• Stormy Weather was: Books

    From Dave Drum@1:2320/105 to Ruth Haffly on Saturday, August 10, 2024 06:11:00
    Ruth Haffly wrote to Dave Drum <=-

    BTW, we're just starting to get rain from the latest tropical storm.
    It's supposed to pass over just to the west of us, giving us rain from
    now until Saturday. If power is down, I'll be off line.

    I see on the NOAA and Weather Channel that Debby has Raleigh on her
    path. You guys are pretty close to there so brace yourselves.

    Debby took a turn to the west so we're getting the dirty (as one forecaster put it) side. Tornado watch in effect until 9 pm, so far
    (since midnight) about 3.5" of rain, flash flood warnings for several
    days but rain is supposed to end tomorrow afternoon. We're watching
    closly as we don't have the camper right now.

    We're in an odd period for the middle of summer. Temperatures fell off
    a cliff. Yesterday's high temp was 78oF. And right now (05:30) it is
    52oF. I', sort-of expecting the furnace to kick on.

    The State Fair is in town - so the lower temps are great for the fair
    goers. Not so great for the I scream and Lemonade Shake-up concessions
    though.

    MMMMM---- Recipe via Meal-Master (tm) v8.06

    Title: State Fair Tenderloins
    Categories: Por, Breads, Vegetables, Sauces
    Yield: 4 sandwiches

    Oil: for frying
    4 (8 oz ea) Boneless top loin
    - chops; 1" thick, trimmed
    1/2 c A-P flour
    1 ts Onion powder
    1 ts Garlic salt
    1/2 ts Black pepper
    1 lg Egg; lightly beaten
    3 tb Milk
    10 oz can plain bread crumbs
    4 Bakery buns

    MMMMM-------------------------ADD ONS--------------------------------
    Bibb lettuce
    Red onion slices
    Ketchup
    Mustard
    Mayonnaise

    Heat oil in a heavy skillet or deep-fryer to
    350oF/175oC. Follow instructions for quantity of oil for
    deep fryer. For skillet, allow at least 2" of oil.

    Place pork chops between plastic wrap. Use flat side of
    meat mallet to lightly pound pork to 1/4" thickness.

    Combine flour, onion powder, garlic salt, and pepper in
    a shallow dish. Combine egg and milk in another shallow
    dish. Add bread crumbs to a third shallow dish.

    Coat pork in flour mixture. Dip one at a time, into the
    egg mixture, then coat with the bread crumbs.
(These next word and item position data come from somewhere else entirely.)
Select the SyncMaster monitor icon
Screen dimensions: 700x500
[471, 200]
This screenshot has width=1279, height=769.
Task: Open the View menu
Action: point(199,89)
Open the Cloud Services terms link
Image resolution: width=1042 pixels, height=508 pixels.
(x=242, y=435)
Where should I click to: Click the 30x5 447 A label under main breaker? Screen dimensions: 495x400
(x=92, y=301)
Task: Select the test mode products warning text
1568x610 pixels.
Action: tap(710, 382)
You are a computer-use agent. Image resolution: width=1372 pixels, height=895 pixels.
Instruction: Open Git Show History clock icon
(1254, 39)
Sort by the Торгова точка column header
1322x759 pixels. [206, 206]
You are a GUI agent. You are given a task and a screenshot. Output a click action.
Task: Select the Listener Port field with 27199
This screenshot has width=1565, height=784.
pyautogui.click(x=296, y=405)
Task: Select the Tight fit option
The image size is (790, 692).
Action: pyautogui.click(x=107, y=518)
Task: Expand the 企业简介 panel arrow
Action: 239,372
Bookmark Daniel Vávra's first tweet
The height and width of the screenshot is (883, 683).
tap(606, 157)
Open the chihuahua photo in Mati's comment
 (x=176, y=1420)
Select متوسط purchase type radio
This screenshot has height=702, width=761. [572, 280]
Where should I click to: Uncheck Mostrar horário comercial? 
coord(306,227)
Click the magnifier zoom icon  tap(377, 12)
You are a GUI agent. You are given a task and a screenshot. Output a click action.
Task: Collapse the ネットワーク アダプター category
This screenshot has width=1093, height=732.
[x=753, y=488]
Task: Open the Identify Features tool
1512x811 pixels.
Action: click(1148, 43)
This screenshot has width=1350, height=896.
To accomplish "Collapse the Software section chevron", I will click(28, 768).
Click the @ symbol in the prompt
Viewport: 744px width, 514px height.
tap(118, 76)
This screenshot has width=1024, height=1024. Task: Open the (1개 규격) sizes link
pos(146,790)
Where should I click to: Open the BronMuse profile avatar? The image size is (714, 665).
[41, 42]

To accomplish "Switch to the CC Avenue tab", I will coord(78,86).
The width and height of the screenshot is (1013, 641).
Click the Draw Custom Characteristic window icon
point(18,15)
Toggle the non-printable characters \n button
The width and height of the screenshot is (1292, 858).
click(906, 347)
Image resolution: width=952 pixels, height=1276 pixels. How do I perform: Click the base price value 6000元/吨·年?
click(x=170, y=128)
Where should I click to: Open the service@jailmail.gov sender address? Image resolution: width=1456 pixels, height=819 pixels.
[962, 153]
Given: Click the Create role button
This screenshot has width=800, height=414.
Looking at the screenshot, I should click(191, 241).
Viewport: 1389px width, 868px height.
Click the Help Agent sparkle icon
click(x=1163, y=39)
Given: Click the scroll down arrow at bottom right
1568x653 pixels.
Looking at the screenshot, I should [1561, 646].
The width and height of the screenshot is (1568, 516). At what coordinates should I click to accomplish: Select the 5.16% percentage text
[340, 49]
    Working in batches, gently add pork to oil and fry for 6
    to 8 minutes or until golden brown and internal
    temperature reaches 145 degrees, turning once. Drain on
    paper towels. Serve in buns with desired condiments.

    RECIPE FROM: https://www.hy-vee.com

    Uncle Dirty Dave's Archives

    MMMMM

    ... Simmering meats until tender is as old as human history itself.